# Knock your sox off vanilla



## Tabitha (May 21, 2007)

Can anyone recommend one? In my  nearly 6 years of making/selling bath & body I have NEVER found a knock your socks off, stand alone vanilla that I love. I need a hard core, STRONG vanilla... is that too much to ask for?

I used Vanilla Lace from Bubbles & Lights waaaaaaaaaay back when, but they discoed it, then went out of buisness. I then switched to Vanilla Bean Noel from Jade Green Bean but then she folded. 
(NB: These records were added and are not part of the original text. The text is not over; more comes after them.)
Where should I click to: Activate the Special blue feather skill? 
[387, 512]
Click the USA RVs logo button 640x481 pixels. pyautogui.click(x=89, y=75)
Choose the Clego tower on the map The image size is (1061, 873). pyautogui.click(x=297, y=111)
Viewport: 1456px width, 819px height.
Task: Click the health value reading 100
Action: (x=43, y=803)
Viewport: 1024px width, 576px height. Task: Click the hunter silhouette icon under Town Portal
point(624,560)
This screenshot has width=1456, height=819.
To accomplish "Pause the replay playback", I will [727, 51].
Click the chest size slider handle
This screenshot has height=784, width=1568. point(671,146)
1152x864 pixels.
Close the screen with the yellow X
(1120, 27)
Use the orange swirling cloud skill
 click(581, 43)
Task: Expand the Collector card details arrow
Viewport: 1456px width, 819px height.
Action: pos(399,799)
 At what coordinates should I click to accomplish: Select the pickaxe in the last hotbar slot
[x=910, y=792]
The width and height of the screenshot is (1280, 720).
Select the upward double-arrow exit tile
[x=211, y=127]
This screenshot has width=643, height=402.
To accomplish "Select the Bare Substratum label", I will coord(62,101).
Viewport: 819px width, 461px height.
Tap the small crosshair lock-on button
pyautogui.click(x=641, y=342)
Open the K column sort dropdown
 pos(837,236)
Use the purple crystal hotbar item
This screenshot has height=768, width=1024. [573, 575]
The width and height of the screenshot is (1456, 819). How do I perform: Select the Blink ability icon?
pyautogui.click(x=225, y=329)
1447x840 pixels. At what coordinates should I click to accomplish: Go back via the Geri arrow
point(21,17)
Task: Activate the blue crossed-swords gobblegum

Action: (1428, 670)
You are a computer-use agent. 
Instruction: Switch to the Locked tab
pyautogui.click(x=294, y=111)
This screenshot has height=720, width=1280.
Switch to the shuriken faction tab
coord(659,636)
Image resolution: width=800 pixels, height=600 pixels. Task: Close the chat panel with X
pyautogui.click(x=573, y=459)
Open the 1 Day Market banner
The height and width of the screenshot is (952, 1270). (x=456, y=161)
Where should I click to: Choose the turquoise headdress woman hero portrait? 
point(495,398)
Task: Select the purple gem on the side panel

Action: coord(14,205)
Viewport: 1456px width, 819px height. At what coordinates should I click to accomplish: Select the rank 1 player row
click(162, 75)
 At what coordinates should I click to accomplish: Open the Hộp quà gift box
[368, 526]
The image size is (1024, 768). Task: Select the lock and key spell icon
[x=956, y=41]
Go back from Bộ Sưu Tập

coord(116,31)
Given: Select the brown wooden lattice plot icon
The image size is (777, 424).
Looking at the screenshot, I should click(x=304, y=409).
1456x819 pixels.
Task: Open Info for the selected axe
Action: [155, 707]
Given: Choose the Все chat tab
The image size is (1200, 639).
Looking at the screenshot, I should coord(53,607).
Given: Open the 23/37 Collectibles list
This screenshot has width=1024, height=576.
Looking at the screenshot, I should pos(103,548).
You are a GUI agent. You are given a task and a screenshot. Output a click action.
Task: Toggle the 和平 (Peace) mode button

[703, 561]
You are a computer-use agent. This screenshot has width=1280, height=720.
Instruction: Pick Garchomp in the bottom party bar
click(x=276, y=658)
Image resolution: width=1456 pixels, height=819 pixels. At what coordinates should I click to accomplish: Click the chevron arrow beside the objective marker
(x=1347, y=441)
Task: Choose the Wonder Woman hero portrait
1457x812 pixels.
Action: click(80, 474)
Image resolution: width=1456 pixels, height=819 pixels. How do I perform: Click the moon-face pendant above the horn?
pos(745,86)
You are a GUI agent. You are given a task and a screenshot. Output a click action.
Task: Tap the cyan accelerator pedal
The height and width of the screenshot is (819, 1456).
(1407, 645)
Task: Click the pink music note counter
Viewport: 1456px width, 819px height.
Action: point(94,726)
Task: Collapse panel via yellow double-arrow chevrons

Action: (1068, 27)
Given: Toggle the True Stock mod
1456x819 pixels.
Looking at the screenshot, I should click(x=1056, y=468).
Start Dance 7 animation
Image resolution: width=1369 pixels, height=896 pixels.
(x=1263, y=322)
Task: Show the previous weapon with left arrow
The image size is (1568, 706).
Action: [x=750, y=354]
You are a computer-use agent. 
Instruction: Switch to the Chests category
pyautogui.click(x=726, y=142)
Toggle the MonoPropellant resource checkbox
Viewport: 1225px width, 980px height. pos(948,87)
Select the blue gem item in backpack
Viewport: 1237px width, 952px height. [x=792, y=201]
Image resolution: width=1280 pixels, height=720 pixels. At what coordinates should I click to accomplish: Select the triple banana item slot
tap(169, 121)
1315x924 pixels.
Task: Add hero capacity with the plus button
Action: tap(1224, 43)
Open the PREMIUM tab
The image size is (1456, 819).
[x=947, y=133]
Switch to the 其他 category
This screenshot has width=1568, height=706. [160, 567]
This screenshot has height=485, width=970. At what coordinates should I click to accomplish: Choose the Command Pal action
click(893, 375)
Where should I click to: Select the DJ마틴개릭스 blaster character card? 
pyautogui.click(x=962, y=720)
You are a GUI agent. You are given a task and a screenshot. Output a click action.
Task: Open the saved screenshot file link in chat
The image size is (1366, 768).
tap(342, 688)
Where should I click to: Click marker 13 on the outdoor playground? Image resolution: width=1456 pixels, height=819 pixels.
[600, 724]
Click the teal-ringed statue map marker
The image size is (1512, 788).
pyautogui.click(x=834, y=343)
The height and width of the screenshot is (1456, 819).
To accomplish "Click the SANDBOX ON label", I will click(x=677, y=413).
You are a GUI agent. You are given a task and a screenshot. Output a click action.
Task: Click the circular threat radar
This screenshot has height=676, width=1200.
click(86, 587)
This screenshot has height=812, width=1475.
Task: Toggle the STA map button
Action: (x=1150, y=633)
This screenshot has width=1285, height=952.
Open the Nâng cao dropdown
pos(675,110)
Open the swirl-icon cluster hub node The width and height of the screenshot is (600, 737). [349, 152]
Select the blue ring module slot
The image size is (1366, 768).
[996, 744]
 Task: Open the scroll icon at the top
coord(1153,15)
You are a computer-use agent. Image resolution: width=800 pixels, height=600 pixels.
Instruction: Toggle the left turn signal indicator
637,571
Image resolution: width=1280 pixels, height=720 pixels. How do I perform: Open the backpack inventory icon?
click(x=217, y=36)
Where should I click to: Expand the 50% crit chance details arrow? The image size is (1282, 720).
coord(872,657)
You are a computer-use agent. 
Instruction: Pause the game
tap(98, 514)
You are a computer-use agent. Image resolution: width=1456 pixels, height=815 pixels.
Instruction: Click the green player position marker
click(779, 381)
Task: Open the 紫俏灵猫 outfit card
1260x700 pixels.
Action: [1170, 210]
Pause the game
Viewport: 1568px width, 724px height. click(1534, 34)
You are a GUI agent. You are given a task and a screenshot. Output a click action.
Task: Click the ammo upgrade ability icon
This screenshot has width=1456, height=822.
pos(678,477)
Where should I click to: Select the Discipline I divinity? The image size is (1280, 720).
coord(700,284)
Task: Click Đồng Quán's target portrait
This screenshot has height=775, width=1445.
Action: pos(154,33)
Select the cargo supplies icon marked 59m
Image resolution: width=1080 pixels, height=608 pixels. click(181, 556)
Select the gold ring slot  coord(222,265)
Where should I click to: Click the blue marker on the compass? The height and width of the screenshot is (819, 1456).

Whine & moan, whine & moan!


----------



## apple (Jun 23, 2007)

I hate the smell of vanilla, so the only ones I ever use are more subtle and I mix them with other fragrances.


----------



## CPSoaper (Jun 24, 2007)

BCN bought BNL's oil shortly after BNL closed up. BCN has been carrying them.  You can still get the Vanilla Lace

http://www.candlesupply.com/ABCscents.html

Other vanillas I have tried that were not bad (I'm not overly crazy about vanilla to begin with) are:

Oregon Trails' Vaniglia del Madagascar *type*
http://www.oregontrailsoaps.com/fragranceTZ.html

Vanilla Bean Noel from Lather Works
http://www.latherworks.com/fragrances.html

Vanilla Smoothie from ICS
http://candlesupplys.us/index.asp?PageA ... 204&Page=2


----------



## tangled_panda (Jun 25, 2007)

Here is the link to the Vanilla Lace:

http://secure.candlesupply.com/catalog_ ... wProduct=0


----------



## Bliss (Jun 26, 2007)

apple said:
			
		

> I hate the smell of vanilla, so the only ones I ever use are more subtle and I mix them with other fragrances.



Same here, but i do have a few vanilla blends i really enjoy:

coconut vanilla
vanilla mint
raspberry vanilla


----------



## Tabitha (Jun 27, 2007)

WSP has a real nice vanilla bean noel. I bought some & it does well in lotions, scrubs & such. I will see how the scent holds up in product over time. That will be the true test.


----------



## Tabitha (Jun 27, 2007)

I forgot BCN now carries BNL scents, dang & I just placed an order this week...


----------



## dragonfly princess (Jun 29, 2007)

ORDER AGAIN!!!!!  I am a bad influence  :twisted:


----------



## Tabitha (Jun 29, 2007)

LOL, I am sure I will soon...


----------



## Guest (Jul 19, 2007)

Have you tried Sweet Cakes, or Scent Works.. perhaps Brambleberry?


----------